The site belongs to the College of Arts and Sciences, University of Alabama;
the biographical statement on Smith was authored by its Department of Religious
Studies.
o On page 588, the long (34 lines), equally
erudite note on Benedict Anderson and his book, Imagined Communities, is a
meticulous copy of what is available on the web at the site set up by "The
Nationalism Project." Its html is: www.nationalismproject.org/what/anderson.htm.
o Page 623 contains a note (20 lines) on the
Muddiman Committee. Singh or his research team has stolen it word for word
from the "Banglapedia" on the web. The copyright for it belongs
to the Asiatic Society of Bangladesh. Amazingly, the same note is duplicated
on page 630, unnoticed by the vigilant editors at Rupa & Co.
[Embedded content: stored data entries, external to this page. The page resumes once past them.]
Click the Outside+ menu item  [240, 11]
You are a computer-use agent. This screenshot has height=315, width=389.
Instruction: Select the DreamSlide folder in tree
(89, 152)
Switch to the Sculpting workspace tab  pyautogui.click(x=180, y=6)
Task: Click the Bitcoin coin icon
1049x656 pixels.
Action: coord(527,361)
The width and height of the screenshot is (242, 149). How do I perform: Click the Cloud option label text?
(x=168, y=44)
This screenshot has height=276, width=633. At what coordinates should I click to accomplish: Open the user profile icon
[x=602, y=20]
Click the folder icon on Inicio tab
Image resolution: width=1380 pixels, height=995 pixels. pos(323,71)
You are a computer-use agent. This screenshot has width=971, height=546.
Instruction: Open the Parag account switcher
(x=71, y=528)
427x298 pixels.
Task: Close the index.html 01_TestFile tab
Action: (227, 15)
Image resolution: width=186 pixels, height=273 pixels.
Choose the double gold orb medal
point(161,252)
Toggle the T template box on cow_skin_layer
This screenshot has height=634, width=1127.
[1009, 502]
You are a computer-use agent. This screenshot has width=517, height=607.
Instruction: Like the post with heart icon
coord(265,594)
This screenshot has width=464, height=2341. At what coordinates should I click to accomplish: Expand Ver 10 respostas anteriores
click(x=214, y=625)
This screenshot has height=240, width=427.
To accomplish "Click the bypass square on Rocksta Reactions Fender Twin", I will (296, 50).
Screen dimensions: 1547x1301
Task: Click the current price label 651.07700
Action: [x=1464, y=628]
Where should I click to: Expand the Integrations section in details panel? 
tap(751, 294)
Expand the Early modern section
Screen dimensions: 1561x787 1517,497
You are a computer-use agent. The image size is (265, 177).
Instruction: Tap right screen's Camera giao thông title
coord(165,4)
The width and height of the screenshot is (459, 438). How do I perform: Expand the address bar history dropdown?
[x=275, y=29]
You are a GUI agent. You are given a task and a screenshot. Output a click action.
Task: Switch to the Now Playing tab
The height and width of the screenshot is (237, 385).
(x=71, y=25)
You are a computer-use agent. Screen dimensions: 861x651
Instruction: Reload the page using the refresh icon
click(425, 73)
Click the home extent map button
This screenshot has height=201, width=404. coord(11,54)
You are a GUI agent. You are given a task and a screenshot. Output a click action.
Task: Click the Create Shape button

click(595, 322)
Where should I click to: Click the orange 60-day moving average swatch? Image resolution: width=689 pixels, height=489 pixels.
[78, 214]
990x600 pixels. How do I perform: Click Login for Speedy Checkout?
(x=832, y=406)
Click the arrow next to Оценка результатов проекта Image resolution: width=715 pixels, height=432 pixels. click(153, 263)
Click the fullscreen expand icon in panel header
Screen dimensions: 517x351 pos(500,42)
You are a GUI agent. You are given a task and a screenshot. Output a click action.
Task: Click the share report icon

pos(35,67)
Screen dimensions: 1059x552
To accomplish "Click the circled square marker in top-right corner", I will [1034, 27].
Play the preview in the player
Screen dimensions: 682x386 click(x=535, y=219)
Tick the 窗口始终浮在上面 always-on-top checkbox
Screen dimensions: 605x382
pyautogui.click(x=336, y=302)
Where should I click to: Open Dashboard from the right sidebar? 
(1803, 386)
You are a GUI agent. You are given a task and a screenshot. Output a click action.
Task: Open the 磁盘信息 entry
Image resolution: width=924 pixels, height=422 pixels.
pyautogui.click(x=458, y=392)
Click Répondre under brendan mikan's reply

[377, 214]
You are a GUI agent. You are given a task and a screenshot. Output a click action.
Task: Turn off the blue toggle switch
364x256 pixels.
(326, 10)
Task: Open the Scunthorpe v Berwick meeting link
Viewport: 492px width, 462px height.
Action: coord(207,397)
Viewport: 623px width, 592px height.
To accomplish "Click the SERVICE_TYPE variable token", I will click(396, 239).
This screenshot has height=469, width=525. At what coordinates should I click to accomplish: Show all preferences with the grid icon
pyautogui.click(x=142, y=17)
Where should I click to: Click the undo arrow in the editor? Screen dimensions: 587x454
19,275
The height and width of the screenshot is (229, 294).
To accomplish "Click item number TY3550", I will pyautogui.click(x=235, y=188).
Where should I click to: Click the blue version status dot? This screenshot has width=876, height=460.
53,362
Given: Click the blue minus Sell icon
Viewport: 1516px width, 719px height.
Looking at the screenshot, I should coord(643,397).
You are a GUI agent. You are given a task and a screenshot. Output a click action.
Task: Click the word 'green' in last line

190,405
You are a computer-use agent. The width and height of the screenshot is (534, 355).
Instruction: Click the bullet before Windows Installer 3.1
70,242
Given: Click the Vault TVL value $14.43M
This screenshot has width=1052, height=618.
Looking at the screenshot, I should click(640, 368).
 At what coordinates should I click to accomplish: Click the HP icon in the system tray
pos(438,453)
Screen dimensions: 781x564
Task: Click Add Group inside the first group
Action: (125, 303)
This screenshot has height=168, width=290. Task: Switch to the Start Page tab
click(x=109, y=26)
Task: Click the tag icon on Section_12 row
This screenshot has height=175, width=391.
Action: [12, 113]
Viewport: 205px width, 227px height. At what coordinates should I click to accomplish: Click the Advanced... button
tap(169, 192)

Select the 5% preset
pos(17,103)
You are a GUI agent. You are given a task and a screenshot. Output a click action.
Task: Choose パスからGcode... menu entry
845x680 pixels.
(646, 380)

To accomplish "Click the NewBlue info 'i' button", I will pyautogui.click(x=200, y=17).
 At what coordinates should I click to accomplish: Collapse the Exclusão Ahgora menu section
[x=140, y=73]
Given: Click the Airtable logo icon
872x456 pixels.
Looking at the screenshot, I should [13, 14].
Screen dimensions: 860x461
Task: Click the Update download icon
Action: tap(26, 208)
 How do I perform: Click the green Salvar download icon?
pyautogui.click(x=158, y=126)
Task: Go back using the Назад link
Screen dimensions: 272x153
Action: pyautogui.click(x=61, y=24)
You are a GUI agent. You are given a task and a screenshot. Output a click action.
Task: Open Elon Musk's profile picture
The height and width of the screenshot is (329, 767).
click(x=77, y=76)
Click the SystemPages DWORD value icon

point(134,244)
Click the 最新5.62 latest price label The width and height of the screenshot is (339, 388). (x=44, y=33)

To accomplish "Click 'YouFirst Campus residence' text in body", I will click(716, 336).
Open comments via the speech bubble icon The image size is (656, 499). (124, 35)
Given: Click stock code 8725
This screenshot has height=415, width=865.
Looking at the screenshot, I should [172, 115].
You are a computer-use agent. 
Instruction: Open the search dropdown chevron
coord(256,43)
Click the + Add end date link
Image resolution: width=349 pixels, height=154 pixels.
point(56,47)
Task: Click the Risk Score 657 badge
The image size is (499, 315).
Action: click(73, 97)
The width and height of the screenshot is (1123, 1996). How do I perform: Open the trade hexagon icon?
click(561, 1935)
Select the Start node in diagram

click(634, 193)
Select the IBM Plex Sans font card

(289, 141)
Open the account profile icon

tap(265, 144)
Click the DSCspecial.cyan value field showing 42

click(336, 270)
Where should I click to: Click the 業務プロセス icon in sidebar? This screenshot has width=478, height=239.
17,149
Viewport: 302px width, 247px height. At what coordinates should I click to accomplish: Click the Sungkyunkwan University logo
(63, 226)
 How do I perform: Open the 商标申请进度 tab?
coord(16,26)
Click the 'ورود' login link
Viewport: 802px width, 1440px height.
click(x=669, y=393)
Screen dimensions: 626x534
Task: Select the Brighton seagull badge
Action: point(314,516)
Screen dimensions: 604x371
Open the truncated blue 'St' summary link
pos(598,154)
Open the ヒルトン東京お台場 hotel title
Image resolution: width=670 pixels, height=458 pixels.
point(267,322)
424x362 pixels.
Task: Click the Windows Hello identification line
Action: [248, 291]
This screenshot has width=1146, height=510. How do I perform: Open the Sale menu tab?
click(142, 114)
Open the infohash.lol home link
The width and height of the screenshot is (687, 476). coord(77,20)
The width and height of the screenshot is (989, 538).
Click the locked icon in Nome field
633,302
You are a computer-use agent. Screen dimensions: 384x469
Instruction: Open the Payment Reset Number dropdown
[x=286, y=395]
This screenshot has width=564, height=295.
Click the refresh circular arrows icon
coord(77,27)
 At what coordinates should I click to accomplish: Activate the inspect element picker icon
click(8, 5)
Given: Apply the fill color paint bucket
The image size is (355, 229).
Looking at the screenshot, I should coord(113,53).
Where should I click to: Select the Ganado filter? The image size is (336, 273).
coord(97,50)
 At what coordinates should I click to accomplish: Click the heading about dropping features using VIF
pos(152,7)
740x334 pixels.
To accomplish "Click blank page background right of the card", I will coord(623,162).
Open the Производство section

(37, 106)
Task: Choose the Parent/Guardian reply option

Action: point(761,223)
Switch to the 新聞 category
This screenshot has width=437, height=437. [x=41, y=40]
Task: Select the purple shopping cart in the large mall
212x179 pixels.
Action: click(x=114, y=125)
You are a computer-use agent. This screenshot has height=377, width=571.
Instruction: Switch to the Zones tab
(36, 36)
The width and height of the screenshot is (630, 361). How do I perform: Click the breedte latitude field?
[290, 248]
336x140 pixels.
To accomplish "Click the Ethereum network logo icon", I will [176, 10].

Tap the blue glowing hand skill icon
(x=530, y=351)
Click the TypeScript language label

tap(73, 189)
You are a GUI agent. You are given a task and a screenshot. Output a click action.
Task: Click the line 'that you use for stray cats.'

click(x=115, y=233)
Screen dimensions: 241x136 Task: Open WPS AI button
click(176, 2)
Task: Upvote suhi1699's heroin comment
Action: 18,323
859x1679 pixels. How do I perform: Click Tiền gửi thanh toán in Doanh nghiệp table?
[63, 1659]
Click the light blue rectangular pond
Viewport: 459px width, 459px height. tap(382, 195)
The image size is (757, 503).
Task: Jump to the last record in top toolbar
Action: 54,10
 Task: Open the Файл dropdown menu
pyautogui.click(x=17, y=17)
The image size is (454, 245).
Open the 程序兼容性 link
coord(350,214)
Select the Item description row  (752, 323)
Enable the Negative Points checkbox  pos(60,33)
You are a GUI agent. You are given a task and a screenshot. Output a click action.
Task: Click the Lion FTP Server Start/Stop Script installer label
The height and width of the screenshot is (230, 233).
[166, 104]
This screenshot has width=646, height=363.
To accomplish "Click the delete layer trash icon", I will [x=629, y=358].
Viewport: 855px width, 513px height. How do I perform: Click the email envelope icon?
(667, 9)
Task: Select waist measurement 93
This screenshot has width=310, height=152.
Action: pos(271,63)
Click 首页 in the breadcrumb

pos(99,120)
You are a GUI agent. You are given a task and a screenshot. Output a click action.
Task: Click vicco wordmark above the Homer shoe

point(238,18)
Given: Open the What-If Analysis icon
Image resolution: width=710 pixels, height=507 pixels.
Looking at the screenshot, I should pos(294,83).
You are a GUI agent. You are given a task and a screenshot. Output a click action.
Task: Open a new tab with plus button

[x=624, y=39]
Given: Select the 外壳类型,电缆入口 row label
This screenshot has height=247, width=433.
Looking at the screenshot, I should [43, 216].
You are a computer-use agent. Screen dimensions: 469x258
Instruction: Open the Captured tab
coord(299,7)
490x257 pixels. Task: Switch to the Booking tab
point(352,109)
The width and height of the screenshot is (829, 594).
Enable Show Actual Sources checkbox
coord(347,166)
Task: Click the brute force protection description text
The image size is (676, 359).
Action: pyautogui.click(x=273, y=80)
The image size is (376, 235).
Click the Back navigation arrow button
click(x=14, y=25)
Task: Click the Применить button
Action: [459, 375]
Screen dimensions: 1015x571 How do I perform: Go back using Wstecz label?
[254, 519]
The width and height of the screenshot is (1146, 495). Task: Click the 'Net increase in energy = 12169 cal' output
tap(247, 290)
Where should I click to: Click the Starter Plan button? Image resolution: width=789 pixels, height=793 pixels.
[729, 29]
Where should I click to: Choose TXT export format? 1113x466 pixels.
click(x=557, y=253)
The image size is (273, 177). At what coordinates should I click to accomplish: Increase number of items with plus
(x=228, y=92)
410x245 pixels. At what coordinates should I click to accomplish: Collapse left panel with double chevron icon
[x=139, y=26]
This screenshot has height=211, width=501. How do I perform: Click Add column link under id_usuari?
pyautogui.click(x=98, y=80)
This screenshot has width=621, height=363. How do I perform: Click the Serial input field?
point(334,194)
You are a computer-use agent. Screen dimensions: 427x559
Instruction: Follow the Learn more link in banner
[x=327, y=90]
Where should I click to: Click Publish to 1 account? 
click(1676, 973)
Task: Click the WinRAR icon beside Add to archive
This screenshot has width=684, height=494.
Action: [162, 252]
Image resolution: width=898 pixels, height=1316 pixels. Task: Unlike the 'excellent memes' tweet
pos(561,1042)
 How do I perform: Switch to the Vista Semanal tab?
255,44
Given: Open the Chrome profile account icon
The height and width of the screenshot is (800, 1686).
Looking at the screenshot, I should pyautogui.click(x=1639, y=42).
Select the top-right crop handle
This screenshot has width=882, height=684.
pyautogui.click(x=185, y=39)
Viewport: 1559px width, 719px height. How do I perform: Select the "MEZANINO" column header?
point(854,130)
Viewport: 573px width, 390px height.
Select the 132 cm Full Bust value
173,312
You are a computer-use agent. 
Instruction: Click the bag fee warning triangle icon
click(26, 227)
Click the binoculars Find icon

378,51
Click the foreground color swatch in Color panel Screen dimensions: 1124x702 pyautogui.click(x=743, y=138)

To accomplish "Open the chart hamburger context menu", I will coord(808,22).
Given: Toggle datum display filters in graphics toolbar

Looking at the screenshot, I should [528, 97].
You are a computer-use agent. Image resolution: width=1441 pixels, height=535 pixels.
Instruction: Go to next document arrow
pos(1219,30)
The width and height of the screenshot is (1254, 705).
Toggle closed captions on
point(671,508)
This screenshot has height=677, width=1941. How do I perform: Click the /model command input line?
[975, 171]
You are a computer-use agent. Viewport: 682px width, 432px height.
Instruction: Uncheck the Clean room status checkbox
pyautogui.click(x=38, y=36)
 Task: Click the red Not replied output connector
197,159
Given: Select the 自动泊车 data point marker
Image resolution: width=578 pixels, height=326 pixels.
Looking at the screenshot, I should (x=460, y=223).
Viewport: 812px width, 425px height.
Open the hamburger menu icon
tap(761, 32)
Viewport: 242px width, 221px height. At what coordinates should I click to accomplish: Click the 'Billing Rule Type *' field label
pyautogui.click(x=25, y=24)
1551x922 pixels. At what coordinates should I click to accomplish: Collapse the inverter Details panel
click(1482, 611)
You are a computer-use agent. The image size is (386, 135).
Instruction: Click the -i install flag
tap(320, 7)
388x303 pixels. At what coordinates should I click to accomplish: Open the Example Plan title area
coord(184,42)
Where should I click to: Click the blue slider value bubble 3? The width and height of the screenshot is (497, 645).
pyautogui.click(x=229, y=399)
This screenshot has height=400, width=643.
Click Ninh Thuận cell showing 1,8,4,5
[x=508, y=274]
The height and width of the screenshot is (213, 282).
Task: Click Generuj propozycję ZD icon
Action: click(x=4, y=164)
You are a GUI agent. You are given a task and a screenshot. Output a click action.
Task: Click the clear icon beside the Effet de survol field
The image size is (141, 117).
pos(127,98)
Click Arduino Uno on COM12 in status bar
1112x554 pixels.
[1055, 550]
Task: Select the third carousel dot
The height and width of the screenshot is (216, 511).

o On page 633, the author has included a note
on Ramsay Macdonald; it runs to 25 lines, and faithfully copies what the Indian
National Congress has placed on the web under the heading "British Friends
of India." It can be looked up at www.congress.org.in/british-friends-of-india.php.
o On pages 634-5, the author has presented
a long note on A K Fazlul Haq. Its 38 lines were originally written by someone
for the "Story of Pakistan" project. One can find it on the web
at: www.story of pakistan.com
Let me reiterate that none of the above carries
any indication that it was not authored by Jaswant Singh. I'm confident that
more searches of the kind I did, using key words or sentences, will turn up
many more such examples in the endnotes and also elsewhere.
I am sure that both Singh and Mehra will describe
the above as "inadvertent lapses," and call my exercise "nitpicking."
In most countries of the world, however, the same "lapses" will
be called plagiarism.
- The author is Professor Emeritus, University
of Chicago, and a National Fellow at the Indian Institute of Advanced Study,
Shimla.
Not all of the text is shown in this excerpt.